Abstract
Introduction: There is no clear consensus on the time of interpretation of the bronchodilator effect. The interval between administration of bronchodilator type β2-agonist short-acting and the practice of post bronchodilator spirometry remains a controversial issue. Our objective was to define the optimal time of bronchodilator responsiveness in assessing the reversibility or otherwise of an obstructive respiratory disorder (ORD).
Materials and Methods: Analytical study prospectively over a period of 8 months, performed in the pneumology service of FSI Hospital Security. The study included patients with ORD defined by an FEV / FVC <0.7 and who had consulted outside of an exacerbation. Flows and expiratory volumes (FEV, FVC) were measured before and after bronchodilator in the 5th, 10th, 15th, 20th and 30th minute. The response to BD was expressed in absolute and percentage change from baseline.
Results: 58 patients were included in the study, mean age 54 ± 15 years with a majority of men.

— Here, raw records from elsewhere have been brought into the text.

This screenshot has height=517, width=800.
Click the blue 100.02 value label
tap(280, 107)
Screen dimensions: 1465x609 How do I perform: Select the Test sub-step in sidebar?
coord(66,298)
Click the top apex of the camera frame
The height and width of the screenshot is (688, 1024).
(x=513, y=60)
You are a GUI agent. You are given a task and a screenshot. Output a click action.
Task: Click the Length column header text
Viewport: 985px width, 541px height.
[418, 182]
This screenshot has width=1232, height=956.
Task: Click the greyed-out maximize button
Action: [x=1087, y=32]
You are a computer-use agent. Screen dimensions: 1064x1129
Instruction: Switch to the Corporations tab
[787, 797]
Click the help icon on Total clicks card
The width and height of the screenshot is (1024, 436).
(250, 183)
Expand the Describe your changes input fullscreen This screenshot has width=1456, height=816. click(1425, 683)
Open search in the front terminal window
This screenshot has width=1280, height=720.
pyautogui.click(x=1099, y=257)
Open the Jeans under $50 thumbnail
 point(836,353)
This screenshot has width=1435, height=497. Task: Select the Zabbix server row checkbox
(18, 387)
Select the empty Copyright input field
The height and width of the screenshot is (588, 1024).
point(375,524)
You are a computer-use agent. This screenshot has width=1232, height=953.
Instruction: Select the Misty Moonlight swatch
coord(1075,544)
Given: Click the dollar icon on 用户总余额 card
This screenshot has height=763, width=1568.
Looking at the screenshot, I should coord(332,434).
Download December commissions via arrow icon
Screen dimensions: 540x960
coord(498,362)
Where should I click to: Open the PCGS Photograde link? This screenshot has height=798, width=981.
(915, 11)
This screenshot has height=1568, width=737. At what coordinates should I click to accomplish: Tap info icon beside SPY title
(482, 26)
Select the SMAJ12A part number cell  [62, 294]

Our study was conducted in patients with asthma and COPD whose airway obstruction was moderate (FEV = 2 liters, or 62 ± 15% predicted). (1) The maximum response after bronchodilator occurred at the 20th and 30th minutes respectively for FVC and FEV. (2) The number of reversible patients was guideline depending. (3) The maximum number of reversible patients was obtained in the 20th minute with a significant difference compared to that observed at the 5th and 10th minute.
Conclusion: The interpretation of the response to bronchodilator in the 20th minute after was the ideal time to assess the reversibility of ORD.